The Falk Medical Fund is a grant-making foundation incorporated in 1960 as an outgrowth of the Maurice and Laura Falk Foundation.. The fund focuses on social policy related to mental health, community health, and civil rights and minorities issues. Since its inception, the fund has awarded grants targeted to the elimination of racism and the creation of programs that combine research in psychiatry and mental health with issues of racism, prejudice, violence, and bigotry. The Falk Foundation was a major contributor to the Brookings Institution, one of Washington's oldest think tanks, which named its auditorium after the Falk family.

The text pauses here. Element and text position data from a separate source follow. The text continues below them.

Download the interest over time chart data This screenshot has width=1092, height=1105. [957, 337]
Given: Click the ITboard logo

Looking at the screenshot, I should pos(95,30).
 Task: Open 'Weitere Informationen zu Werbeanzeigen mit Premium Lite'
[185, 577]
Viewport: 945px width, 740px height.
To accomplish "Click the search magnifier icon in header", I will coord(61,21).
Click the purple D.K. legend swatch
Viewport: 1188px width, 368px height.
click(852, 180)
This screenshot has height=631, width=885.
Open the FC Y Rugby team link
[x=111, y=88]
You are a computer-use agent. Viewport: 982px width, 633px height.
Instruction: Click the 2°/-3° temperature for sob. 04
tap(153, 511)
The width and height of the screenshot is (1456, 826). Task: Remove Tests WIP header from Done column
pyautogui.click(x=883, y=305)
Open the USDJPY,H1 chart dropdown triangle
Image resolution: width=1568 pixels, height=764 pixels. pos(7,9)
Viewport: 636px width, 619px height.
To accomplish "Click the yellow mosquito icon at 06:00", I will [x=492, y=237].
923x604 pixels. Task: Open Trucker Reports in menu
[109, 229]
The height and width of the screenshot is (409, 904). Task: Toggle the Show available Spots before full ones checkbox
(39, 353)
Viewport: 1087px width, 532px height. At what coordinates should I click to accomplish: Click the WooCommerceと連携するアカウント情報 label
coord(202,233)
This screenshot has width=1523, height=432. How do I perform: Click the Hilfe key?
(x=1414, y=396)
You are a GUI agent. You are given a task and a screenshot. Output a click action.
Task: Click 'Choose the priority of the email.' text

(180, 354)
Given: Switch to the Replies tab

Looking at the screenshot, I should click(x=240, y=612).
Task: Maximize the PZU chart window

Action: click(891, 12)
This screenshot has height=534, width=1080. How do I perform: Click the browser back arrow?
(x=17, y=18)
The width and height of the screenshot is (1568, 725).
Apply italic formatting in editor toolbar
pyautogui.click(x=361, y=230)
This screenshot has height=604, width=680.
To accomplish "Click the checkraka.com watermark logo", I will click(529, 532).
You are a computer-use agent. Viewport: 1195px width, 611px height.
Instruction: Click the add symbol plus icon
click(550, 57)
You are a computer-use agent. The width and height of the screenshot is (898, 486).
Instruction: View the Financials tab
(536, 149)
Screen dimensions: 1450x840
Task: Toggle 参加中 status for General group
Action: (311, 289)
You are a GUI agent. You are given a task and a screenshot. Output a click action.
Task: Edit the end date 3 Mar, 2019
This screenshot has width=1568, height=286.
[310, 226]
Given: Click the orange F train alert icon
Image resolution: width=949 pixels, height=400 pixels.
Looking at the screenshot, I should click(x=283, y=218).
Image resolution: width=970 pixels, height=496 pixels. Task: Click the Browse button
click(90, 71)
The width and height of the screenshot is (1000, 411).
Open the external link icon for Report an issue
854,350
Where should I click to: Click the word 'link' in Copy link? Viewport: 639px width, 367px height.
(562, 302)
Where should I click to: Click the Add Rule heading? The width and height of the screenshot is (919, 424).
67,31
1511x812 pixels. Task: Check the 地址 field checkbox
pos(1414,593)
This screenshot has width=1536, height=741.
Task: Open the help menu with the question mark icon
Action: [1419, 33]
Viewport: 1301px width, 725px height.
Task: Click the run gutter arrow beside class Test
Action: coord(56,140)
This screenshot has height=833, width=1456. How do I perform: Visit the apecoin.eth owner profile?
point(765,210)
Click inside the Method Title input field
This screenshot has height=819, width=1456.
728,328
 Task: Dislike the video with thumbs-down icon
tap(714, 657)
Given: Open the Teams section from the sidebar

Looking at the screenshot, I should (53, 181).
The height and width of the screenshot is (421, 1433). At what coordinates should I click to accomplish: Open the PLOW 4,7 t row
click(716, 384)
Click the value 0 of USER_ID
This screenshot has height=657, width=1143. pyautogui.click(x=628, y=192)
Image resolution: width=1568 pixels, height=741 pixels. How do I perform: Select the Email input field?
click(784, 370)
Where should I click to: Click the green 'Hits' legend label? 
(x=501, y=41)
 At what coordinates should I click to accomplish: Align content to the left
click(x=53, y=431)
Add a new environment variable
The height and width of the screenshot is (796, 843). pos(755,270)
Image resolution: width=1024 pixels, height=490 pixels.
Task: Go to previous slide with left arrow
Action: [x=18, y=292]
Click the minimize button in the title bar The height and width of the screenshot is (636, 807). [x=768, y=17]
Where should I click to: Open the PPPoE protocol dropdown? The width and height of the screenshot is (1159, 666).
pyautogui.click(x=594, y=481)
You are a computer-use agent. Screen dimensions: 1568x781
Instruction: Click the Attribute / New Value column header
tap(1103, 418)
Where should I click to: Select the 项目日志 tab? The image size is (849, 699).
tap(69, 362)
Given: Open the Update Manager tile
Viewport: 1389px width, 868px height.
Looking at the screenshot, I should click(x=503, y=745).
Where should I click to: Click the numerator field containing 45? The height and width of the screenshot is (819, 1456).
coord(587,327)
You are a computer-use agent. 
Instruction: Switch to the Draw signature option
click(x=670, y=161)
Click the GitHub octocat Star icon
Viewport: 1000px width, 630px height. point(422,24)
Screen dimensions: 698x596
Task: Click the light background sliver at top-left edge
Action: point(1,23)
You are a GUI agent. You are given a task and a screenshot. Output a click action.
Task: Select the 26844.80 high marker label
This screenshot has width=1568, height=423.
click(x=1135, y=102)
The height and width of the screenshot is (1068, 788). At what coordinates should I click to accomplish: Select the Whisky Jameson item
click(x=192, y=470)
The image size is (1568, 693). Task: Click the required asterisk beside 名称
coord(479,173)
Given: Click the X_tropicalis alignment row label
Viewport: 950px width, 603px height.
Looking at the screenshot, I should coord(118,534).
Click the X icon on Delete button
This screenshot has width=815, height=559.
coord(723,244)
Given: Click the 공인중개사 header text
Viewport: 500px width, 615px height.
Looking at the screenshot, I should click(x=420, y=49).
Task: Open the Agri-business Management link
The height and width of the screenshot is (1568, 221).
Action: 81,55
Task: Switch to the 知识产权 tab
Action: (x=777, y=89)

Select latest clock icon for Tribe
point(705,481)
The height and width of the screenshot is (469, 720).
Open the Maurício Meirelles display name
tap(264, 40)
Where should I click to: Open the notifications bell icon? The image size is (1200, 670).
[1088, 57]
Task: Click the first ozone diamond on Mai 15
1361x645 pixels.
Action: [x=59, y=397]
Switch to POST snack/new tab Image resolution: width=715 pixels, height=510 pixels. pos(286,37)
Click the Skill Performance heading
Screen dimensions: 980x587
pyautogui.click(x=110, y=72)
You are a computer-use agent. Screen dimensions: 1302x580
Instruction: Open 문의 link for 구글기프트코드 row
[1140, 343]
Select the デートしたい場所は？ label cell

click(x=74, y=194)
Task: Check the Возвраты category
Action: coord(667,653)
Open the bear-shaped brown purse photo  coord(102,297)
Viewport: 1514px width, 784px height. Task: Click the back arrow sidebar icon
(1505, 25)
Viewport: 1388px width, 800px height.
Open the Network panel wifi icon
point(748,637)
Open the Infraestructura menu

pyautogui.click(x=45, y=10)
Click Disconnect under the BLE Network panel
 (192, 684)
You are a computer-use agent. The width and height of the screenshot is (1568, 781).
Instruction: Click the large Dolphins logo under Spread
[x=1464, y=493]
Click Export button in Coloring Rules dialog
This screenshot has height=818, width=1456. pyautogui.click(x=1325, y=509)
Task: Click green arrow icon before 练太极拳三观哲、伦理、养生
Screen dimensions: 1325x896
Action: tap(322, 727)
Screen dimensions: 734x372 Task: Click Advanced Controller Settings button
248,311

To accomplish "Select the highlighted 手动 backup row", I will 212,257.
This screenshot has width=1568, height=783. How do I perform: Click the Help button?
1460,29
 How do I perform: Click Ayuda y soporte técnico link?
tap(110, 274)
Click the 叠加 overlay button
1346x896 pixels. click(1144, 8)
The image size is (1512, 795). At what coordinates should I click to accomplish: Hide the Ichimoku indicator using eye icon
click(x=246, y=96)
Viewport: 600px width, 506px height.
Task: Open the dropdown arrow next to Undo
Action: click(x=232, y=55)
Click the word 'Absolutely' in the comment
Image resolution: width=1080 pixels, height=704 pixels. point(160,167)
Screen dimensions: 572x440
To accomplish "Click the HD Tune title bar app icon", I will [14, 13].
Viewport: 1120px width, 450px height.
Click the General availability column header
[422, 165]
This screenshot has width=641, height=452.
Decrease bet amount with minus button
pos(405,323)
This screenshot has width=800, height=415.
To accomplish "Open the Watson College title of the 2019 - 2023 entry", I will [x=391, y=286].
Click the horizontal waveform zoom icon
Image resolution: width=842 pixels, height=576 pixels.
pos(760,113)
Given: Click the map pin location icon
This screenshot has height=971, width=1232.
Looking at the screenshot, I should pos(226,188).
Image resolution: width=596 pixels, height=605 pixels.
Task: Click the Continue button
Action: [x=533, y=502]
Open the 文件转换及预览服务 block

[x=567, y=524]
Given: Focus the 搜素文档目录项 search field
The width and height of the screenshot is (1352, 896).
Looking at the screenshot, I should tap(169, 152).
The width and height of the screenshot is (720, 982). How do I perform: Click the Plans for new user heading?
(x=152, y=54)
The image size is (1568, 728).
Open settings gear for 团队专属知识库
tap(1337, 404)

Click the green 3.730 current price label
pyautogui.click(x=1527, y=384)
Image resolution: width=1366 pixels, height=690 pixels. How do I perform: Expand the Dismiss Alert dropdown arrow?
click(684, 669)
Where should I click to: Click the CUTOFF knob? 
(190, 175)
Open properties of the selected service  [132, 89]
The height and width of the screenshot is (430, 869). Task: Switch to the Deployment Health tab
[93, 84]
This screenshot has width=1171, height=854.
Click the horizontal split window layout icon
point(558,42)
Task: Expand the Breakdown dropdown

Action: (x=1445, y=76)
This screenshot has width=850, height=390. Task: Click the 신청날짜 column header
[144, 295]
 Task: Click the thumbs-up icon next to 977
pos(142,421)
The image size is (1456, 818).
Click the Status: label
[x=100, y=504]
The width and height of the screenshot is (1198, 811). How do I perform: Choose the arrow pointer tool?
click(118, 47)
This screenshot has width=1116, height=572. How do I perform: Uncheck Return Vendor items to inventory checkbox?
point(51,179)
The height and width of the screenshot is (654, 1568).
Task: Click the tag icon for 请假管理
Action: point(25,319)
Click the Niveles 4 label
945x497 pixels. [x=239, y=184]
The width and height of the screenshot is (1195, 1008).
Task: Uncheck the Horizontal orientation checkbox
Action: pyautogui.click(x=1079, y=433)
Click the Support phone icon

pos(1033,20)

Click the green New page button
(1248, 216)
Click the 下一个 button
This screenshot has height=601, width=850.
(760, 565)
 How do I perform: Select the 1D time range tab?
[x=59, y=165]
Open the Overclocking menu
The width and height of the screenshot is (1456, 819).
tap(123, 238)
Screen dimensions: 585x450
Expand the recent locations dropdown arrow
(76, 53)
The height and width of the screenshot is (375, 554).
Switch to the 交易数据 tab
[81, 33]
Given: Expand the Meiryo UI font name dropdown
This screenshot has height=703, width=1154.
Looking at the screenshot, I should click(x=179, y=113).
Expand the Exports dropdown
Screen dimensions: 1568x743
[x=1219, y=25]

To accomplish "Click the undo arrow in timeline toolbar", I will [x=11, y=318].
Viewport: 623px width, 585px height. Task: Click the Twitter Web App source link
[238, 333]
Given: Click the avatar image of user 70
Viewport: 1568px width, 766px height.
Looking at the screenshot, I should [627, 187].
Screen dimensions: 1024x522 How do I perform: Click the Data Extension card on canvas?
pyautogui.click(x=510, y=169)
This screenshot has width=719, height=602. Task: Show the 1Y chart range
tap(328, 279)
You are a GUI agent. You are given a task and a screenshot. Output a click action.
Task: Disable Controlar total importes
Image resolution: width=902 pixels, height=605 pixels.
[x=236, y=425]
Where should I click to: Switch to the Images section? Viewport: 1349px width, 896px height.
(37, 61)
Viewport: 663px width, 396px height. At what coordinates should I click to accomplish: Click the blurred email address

sigo falk served as chairman of the Maurice Falk Fund as well as the Leon Falk Family Trust. He was also a director of Duquesne Light Holdings, Allegheny Land Trust, and the Pittsburgh Symphony. He was a trustee of Chatham College, where he served as board chair from 1995 to 2002, and the Historical Society of Western Pennsylvania. Falk was formerly the associate director of Health Systems Agency of Southwestern Pennsylvania and president of Cranberry Emergency and Diagnostic Center. In 2001, he was honored as the Outstanding Philanthropist by the Association of Fund-raising Professionals.